Minerals in soils are found in two types; primary and secondary. "A primary mineral has not been altered chemically since its crystallization from a cooling magma." Additionally, a primary mineral is defined as a mineral that is found in soil but not formed in soil, whereas secondary minerals are formed during weathering of primary minerals. The latter is further defined by Dr. Broome of North Carolina State: the particle size of primary minerals is primarily larger than 2μm, which includes; silt, sand, and gravel. The most dominant primary minerals in soil are the silicate minerals. Silicate minerals consist of more than 90% of the minerals in the Earth's crust. There are six silica mineral groups, based on bonding arrangement, and silica tetrahedron. The silica groups include: nesosilicates, sorosilicates, cyclosilicates, inosilicates, phyllosilicates, and tectosilicates. Tectosilicates such as quartz, and cristobalite are common in soils. Phyllosilicates are known as the sheet silicates, and include muscovite, biotite, and clay minerals. Cyclosilicates are known as ring silicates, and include tourmaline. Inosilicates are known as single/double chain silicates, and include amphiboles, and pyroxenes. Sorosilicates contain double silica tetrahedra, such as vesuvianite. Nesosilicates have one silica tetrahedra, such as olivine.

The earth's crust and soils are dominated by silicic acid in combination with Na, Al, K, Ca, Fe and O ions. The following elements are components of primary minerals, whereas primary minerals are components of parent rocks. Primary rocks are the source of primary minerals and primary water. For the classical discussions of the origin of primary ores, see the two publications "Ore Deposits" (1903 and 1913). According to W.A. Tarr (1938) the primary mineral deposits are the result of direct magmatic action; he states that the splitting of magmas results in the basic igneous rocks and their accompanying group of accessory minerals formed by the first crystallization in the magma, on the one hand, and in the acidic igneous rocks and a second group of accessory minerals which were formed by deposition from the residual mother liquors.

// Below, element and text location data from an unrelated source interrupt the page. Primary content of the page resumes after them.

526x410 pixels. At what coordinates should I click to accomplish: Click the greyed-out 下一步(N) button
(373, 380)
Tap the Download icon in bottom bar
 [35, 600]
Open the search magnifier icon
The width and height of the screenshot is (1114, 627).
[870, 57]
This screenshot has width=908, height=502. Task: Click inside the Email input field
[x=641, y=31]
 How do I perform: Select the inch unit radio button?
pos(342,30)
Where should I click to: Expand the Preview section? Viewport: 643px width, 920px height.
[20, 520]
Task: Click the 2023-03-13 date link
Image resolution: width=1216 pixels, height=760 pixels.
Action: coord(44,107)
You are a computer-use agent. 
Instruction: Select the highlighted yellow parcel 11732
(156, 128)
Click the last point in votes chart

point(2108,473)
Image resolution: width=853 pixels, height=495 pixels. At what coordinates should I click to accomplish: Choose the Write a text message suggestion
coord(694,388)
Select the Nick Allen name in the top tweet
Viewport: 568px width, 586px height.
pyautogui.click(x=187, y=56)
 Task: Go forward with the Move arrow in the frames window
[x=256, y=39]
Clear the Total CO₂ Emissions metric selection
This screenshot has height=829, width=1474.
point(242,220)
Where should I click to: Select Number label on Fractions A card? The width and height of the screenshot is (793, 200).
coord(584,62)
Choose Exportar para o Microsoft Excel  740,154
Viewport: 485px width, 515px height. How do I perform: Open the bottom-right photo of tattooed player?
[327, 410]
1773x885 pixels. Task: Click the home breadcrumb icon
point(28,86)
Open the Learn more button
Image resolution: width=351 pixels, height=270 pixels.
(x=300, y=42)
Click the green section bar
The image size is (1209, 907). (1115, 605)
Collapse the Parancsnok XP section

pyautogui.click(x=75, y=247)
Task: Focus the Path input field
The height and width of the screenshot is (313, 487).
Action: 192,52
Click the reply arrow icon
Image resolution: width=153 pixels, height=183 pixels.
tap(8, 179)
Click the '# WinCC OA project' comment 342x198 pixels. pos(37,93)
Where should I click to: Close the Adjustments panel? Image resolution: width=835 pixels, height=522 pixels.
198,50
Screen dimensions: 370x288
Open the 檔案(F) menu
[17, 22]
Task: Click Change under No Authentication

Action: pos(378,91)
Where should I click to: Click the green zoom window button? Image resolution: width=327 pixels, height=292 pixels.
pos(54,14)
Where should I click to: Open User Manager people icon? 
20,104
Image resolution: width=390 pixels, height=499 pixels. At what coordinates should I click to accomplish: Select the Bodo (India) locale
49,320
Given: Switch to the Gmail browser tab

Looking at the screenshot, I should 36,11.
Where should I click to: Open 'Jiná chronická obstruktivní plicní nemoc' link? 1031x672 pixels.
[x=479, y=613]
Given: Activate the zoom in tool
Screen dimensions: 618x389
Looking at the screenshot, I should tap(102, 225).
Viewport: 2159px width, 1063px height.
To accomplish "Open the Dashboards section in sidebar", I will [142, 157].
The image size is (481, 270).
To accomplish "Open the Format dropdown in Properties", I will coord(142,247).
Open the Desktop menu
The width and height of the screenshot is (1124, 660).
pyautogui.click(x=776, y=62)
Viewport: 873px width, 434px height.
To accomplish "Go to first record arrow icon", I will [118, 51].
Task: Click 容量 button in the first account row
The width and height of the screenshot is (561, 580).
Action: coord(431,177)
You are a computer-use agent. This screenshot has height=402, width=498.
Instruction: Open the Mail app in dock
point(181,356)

== Beneficiation of primary ores ==
Leaching of primary sulfate minerals occurs through the process of bioleaching for the separation of primary sulfide ores. Primary ores are also extracted through dense media separation (DMS), which is a technique that involves the removal of gangue through the variation of specific gravity within particles. The dense minerals (high specific gravity) containing primary ores sink, and the lighter gangue minerals float to the surface. DMS plants have been widely used for different mining applications, such as the beneficiation of lithium bearing ores from pegmatites, like the main lithium-bearing mineral known as spodumene. Another method of beneficiation is through magnetic separation. Magnetic separation involves the separation of iron-bearing gangue, such as hematite. Hematite cannot be used in the iron and steel industry without beneficiation. Roasting of primary low grade ores, such as siderite and hematite occurs further forming magnetite. Once the conversion of iron-oxides occurs, magnetic separation may proceed to extract magnetic ores. Additionally, another beneficiation technique used for primary ores is froth flotation. Froth flotation is used after roasting of primary ores, where the magnetite (or other primary ore) is further separated forming a concentrate.